Depends on the data right. I've seen good performance on larger tables after using GIN indexing with records that rarely needs to be updated and simple queries. I'm not a expert in PostgreSQL by any means, but reducing cost and learning something never hurts.
I totally agree with you
Any tips on what is worth tweaking?
Absolutely.

- Using a `SearchVectorField` is a must after 500K rows.

- Make keeping this field up to date easy for yourself by populating it using `SeachVector` with a Django pre_save signal or PostgreSQL trigger. This reduces CPU utilization significantly as the parsing and tokenization of the field your searching on is done a head of time.

- Adding a GIN Index on your `SearchVectorField` column will improve performance dramatically.
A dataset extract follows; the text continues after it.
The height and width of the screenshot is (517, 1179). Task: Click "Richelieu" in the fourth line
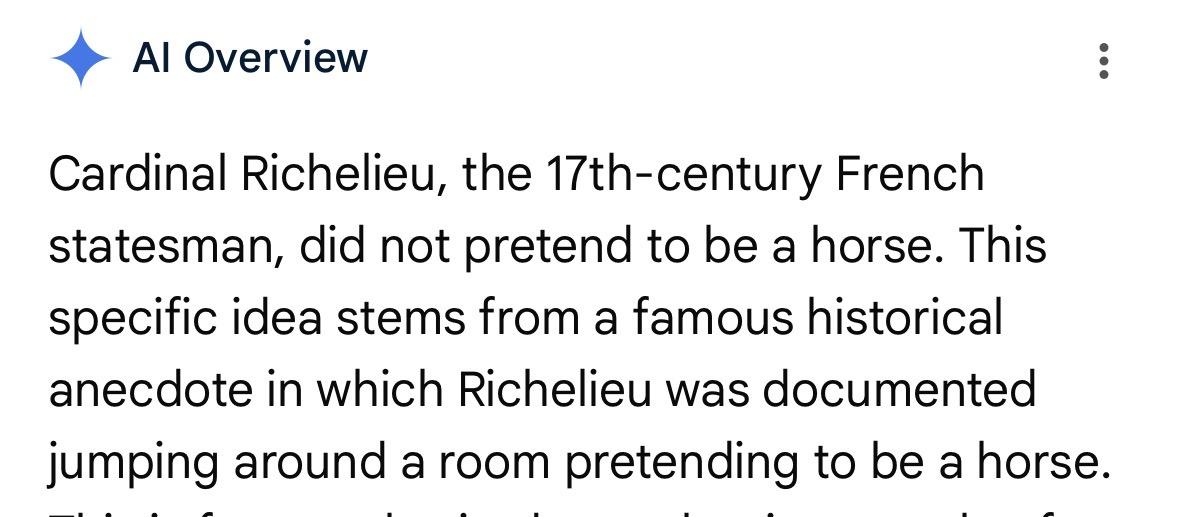[x=555, y=389]
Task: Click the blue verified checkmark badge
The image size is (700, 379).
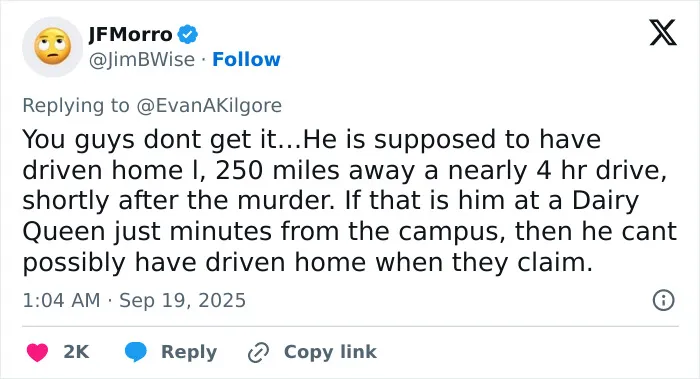Action: 188,34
- You should specify your language configuration for postgres FTS parser. The default parser doesn't do much. It just removes spaces and normalize case. Specifying a language lets the parser make heavier optimizations that noticeably improve performance and the quality of results. If you need support for more then one langue, Django already makes it easy for this configuration to be dynamic.

Why not just have a GIN index on the expression to_tsvector(body, 'english') or whatever? Then you don't need to maintain a separate column.
Not the OP, and I haven't used PG regularly for a few years, but back then I vaguely recollect the query optimizer not behaving consistently based on whether you had a full column with a GIN (or GIST) index and a (potentially partial) index on an expression for some reason. In a nutshell it preferred using the full column with an index rather than the expression index.
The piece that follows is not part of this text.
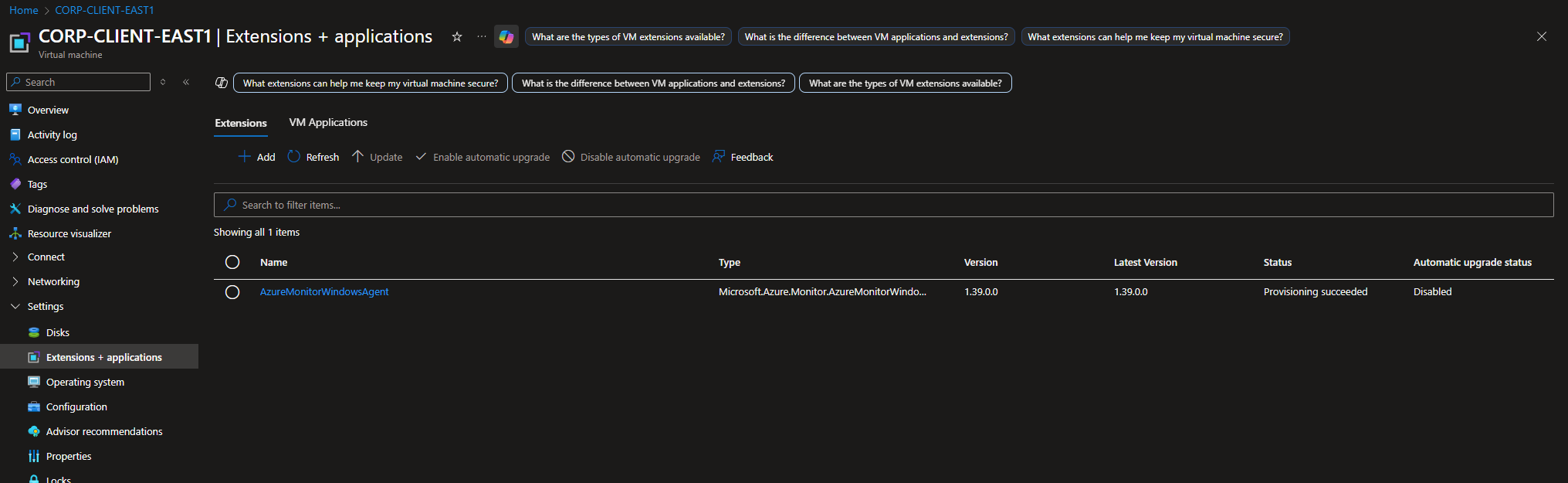Go to Home breadcrumb link
Viewport: 1568px width, 483px height.
23,10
Even more importantly in some circumstances, having the full column allows the optimizer to pick another index when it's totally relevant, and filter the relevant rows without needing to recompute the TSV one by one for the subset.

If your "document" is based also on columns on other table, as in the example on my article, you can't have a GIN index on your expression, but you can have a GIN index on your specified column.
The Postgres docs suggest using another column. My guess is that an expression index would be too large if it held the tokenized value of all of your FTS documents. These things can and often are entire written documents. Imagine the index size for 2 Million rows of tokenized documents at 2,000 words each.

You might be able to get away with if if you were indexing a less then large amount of very small documents.

I like your expression index idea a lot.

But if you're maintaining a separate ts_vector column, which you then index, you're creating the exact same amount of index data.

Unless you're saying that you would populate the field only on some rows and not all of them, and control this from the app. But you could do that with an expression index, too, assuming the rule is a simple, pure function:

  CREATE INDEX index_posts_on_body
  ON posts (to_tsvector(body, 'english')) 
  WHERE published = true;
or similar.
Very good tips ;-)
I can report the same with both Rails and Elixir. People reach for outside search tools far too quickly.
You are right
Thanks, I'm happy to read similar experience from other developers.